Pete Yates has kicked off the HealthLink 2020 plan (IT Tech Strategy) by defining a set of goals and associated objectives. The plan, he says, gives the organisation a view of what it will be like in three years, how it will function and the expected behaviours of all staff. The plan is designed to empower teams to make decisions (such as ‘test first, APIs second and building for cloud’).
“In a year when everyone was trialling new capabilities to drive further improvements to business process and customer outcomes (including ourselves), we decided do the basics better,” says Jason Patrick Mangan, director IT services at the University of Auckland. This is the backdrop of the “Service Effectiveness” programme which focused on what matters most to their customers - students, faculty and the university staff.
“With a significant reduction in capital and operational budgets, the challenge has been to keep technical debt, and its associated risks, at an acceptable level, against the backdrop of the university’s new technology roadmap,” says Andy Keiller, chief information officer, University of Canterbury. “This roadmap has the key component of an integration layer that will allow the leveraging of legacy technology and solutions by creating the opportunity to develop new services through modern presentation technologies. It will also allow easier integration of new solutions with older ones."
“We are confident, audacious and constantly challenging ourselves, the status quo and leading the pace of change,” is how Grant Strang describes the approach of the technology team at tertiary provider Te Wānanga o Aotearoa (TWoA). The results, he says, can be seen in the range of projects they have delivered over the past year.
“Driving technology transformation required me to adapt the business case and ‘technical solution sell’ to many different stakeholders,” says Nathan John Steiner, head of systems engineering ANZ, at Veeam.
“We place great value on our customers and as part of this, the executive team launched an initiative to re-invent customer care,” says Mikal Todd, CIO of solarcity. “We are a large Salesforce customer and our goals were to understand the key metrics surrounding care issue resolution, simplify day to day work and provide reporting and dashboarding capability.”
“Quotable Value (QV) is currently engaged on a significant transformation programme, enabled by technology. The technology programme, known internally as Monarch, aims to meet two core objectives,” says Duncan Reed, chief data officer. The first is to replace a heritage technology platform with a new, state of the art technology platform, which enables our core professional services business to continue to grow and thrive, says Reed, who is now working as a business strategy consultant.

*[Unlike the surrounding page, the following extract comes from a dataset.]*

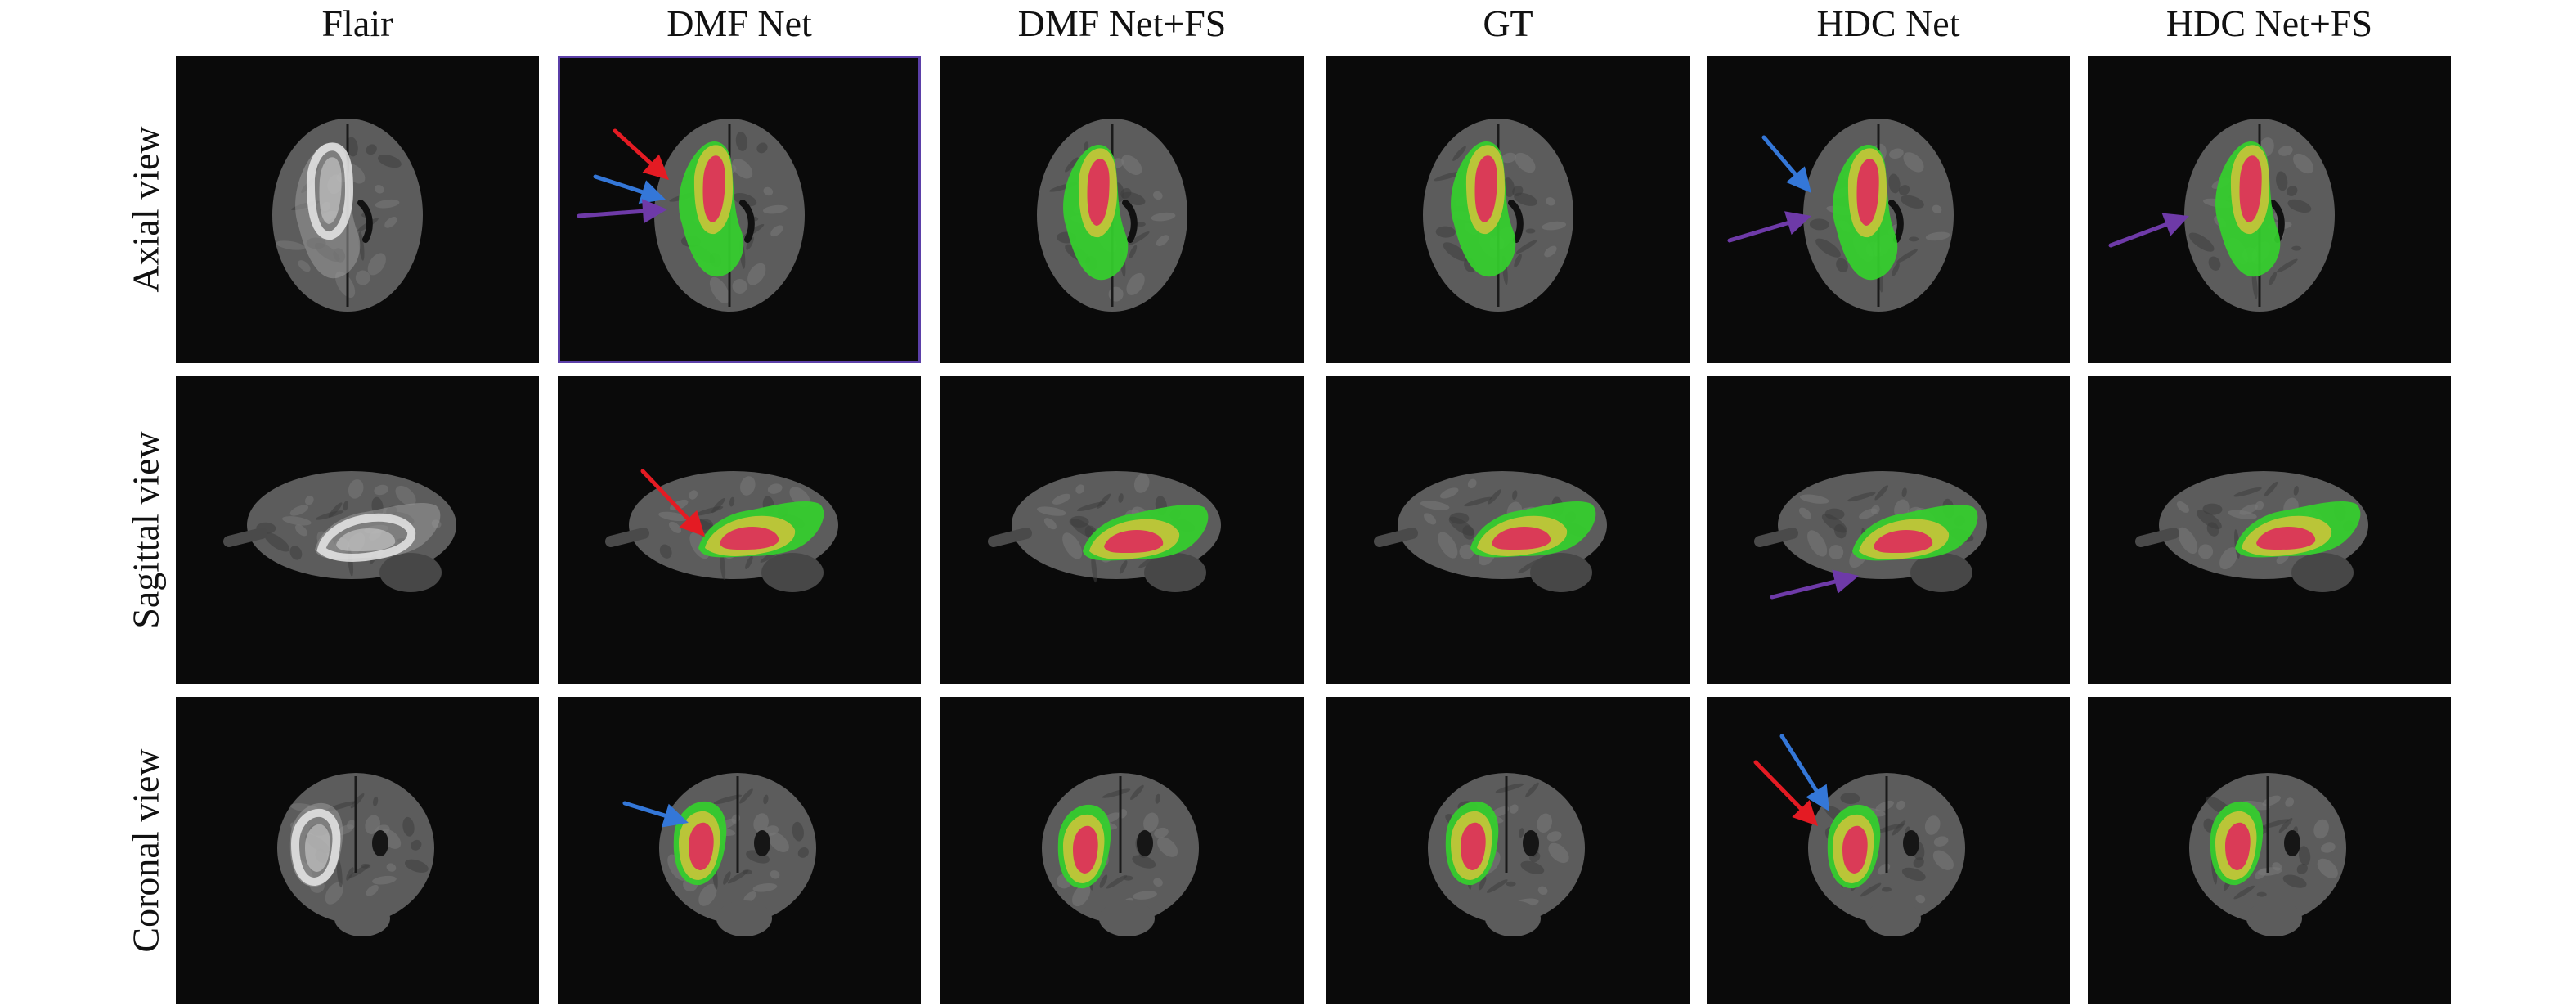  What do you see at coordinates (1122, 23) in the screenshot?
I see `column-title: DMF Net+FS` at bounding box center [1122, 23].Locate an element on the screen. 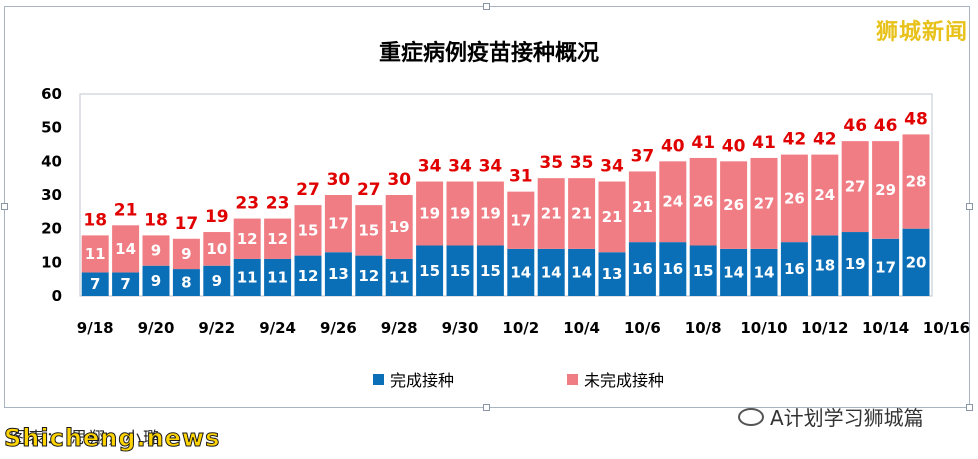 This screenshot has height=459, width=978. data-label-total: 30 is located at coordinates (339, 180). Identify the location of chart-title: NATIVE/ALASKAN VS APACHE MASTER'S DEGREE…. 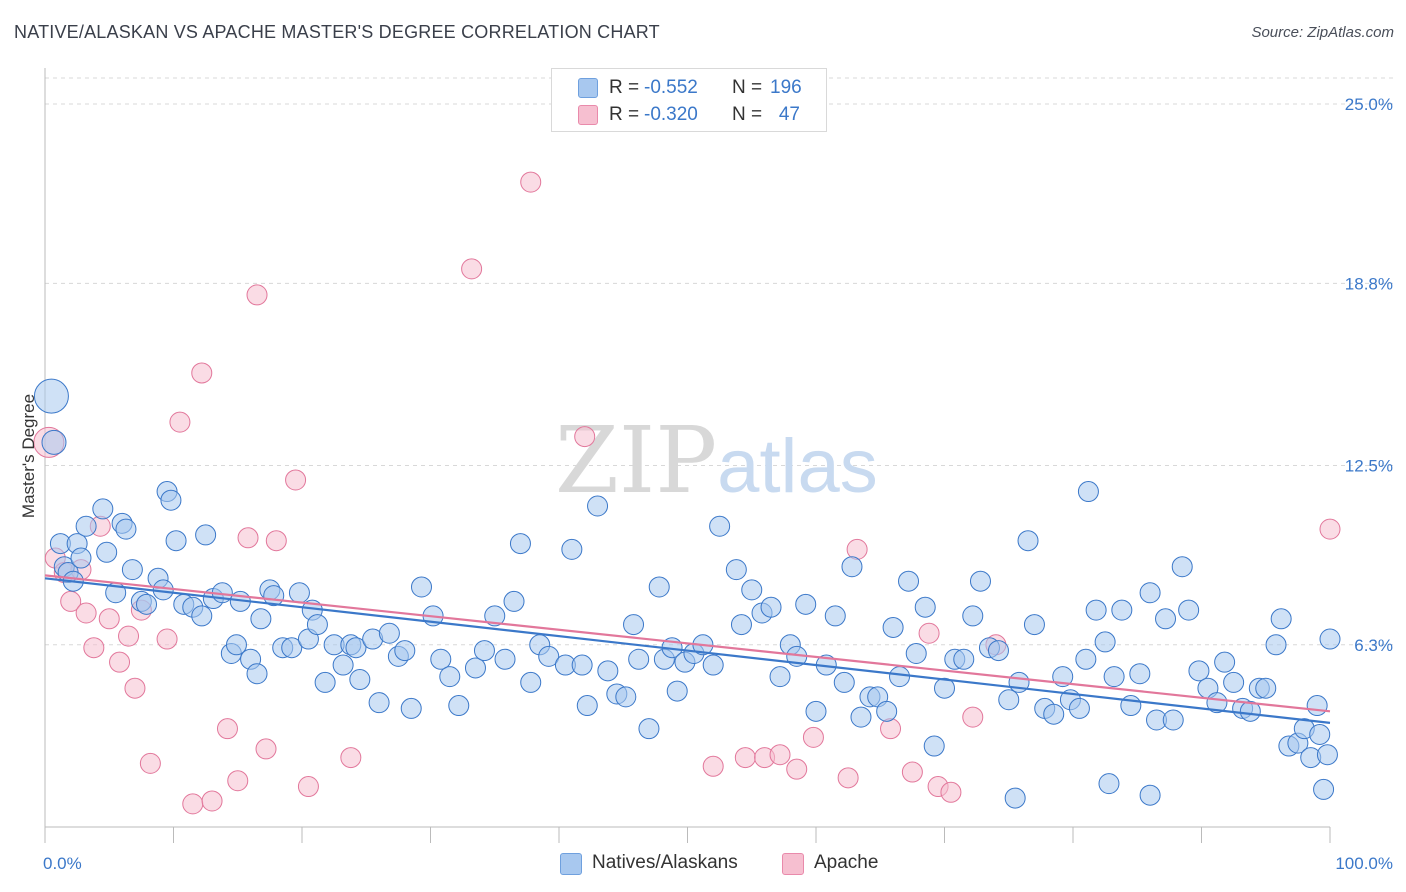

Xtracta has enhanced its data identification, capture and interpretation capability of legal documents such as contracts, says Jonathan Spence, CEO and CIO of Xtracta. Through the company’s machine learning capability, the software learns from interactions with the customer’s users and in doing so, it continues to fine-tune its interpretive and understanding abilities of legal documents he says.
“Being a good CIO means you need to focus on things other than the technology,” says Neville Richardson of Gallagher Group.
“IT managers deal with technology. CIOs understand that IS is about the interaction of Technology, Process, People and Structures. If you look at why IS initiatives fail, it will always be that one of these elements, or the way they interact, have been forgotten about,” says Richardson.
For the past two years, ACC has been delivering transformational business change that puts our customers at the heart of what we do, says Paul Jepson, CIO of ACC. “This transformation programme is all about improving our customers’ outcomes and experience. To do this, and to deliver better customer service, requires an integrated approach across our people, processes, technology and information."
Chris Buxton says the technology team at Stats NZ have completed numerous innovation activities including sponsoring its own public hack events. These activities ranged from large scale vendor engagements to smaller scale explorations.